# Exercise directions:
Extract each line from the items below that contains the word "pencil".

# Provided records:
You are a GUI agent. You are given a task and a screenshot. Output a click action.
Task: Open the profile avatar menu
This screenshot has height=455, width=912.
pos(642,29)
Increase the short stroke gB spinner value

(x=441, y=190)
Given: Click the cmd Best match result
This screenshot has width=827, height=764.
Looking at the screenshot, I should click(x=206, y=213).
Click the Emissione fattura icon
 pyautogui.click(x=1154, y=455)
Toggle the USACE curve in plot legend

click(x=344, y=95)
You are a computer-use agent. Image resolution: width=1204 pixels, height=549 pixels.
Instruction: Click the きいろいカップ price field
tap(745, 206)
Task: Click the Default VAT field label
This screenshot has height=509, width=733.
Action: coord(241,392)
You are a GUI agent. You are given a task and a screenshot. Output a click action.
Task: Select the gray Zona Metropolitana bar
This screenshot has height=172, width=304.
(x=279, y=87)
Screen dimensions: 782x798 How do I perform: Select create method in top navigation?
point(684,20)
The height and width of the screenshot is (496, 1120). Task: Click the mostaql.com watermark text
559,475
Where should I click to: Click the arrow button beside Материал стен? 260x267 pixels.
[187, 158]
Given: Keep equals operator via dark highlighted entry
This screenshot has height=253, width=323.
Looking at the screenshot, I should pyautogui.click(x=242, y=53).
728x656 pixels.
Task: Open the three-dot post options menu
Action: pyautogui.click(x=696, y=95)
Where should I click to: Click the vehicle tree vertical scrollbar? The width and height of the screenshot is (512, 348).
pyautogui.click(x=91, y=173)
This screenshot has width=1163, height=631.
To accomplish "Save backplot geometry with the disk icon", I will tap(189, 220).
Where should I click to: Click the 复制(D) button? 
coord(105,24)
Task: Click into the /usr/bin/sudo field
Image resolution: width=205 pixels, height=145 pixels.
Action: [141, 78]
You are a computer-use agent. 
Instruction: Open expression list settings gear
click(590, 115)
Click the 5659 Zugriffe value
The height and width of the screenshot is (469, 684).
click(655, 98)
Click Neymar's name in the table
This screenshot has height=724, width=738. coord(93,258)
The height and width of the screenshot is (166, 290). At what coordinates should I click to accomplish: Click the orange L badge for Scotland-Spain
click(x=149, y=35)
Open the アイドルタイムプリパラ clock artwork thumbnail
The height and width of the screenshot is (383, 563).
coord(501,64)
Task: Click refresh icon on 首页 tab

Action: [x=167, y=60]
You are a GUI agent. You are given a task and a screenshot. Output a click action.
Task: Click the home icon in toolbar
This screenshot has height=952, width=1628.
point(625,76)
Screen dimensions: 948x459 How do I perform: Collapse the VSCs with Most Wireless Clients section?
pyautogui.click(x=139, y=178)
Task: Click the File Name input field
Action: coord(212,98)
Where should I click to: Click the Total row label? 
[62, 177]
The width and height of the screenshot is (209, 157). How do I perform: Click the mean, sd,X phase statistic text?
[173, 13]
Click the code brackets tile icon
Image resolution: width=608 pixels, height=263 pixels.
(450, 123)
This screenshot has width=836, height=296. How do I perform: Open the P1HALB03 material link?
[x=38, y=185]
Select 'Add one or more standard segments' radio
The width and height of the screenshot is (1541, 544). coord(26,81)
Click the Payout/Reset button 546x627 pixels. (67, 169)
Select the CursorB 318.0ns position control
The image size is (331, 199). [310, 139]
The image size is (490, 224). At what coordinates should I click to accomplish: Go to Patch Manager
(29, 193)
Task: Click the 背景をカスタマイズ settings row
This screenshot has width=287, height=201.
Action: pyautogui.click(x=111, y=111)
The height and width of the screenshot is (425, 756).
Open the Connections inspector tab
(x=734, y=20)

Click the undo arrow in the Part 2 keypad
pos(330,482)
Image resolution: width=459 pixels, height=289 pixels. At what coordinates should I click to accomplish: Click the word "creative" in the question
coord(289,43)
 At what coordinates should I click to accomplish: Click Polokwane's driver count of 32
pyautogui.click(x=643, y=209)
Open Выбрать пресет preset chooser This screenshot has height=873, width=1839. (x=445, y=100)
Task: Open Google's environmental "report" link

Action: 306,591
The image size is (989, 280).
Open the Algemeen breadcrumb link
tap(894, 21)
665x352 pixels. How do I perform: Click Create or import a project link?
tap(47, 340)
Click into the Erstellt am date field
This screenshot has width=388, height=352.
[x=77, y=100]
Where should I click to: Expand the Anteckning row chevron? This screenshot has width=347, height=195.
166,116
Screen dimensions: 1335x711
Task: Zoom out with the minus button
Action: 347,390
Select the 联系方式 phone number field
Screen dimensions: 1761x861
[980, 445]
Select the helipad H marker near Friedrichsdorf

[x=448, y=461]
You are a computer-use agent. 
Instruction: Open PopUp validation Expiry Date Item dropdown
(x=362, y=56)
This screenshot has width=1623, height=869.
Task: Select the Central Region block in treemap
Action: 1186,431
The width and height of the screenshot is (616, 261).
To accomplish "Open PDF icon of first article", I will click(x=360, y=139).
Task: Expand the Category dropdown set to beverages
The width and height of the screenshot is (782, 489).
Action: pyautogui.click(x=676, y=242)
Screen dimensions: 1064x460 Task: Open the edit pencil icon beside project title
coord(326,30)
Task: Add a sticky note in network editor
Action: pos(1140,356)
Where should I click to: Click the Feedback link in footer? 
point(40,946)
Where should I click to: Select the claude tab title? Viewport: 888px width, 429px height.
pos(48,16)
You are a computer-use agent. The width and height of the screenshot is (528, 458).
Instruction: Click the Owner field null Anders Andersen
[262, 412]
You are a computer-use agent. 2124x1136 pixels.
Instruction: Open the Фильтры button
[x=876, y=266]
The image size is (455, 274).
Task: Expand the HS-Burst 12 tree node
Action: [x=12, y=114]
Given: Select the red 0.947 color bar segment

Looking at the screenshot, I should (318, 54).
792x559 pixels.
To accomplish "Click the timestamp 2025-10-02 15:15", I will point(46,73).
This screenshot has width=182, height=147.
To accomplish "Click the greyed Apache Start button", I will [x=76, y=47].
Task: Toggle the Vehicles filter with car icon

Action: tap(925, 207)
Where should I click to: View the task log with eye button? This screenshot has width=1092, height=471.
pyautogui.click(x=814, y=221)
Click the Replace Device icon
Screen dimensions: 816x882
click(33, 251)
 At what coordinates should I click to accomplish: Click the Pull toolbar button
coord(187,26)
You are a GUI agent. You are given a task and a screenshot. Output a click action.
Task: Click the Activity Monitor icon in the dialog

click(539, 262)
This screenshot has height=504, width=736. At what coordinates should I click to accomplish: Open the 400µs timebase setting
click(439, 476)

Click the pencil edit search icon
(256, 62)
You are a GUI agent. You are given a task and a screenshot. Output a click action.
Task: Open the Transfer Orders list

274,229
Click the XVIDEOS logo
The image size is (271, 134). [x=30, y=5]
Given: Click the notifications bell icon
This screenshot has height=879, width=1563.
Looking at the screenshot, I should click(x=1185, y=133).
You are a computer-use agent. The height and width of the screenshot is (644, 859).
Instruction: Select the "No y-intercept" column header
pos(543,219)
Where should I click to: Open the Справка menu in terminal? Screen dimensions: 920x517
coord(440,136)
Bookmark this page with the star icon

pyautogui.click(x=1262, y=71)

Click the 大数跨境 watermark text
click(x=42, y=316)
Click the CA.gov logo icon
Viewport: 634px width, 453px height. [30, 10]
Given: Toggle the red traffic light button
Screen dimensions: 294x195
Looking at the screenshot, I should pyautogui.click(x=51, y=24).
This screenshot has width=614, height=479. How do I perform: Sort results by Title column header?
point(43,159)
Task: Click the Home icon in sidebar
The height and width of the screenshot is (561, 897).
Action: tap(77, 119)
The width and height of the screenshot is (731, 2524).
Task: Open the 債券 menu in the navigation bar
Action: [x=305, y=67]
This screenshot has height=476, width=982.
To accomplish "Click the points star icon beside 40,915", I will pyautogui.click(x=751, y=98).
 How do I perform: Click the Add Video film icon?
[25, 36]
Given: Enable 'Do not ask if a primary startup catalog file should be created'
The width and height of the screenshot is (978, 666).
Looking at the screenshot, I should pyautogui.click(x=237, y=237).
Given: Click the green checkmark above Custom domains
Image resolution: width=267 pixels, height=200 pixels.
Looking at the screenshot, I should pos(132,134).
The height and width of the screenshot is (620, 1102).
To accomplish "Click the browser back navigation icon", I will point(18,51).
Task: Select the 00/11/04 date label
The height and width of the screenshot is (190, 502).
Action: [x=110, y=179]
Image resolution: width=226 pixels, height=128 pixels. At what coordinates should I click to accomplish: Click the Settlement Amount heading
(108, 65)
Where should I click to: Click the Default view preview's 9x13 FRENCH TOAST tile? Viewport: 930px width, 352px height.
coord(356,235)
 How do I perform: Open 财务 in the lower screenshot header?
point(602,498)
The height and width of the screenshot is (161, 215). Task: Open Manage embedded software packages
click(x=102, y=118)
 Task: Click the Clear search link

# Result of this exercise:
Screen dimensions: 1064x460 Task: Open the edit pencil icon beside project title
Click the pencil edit search icon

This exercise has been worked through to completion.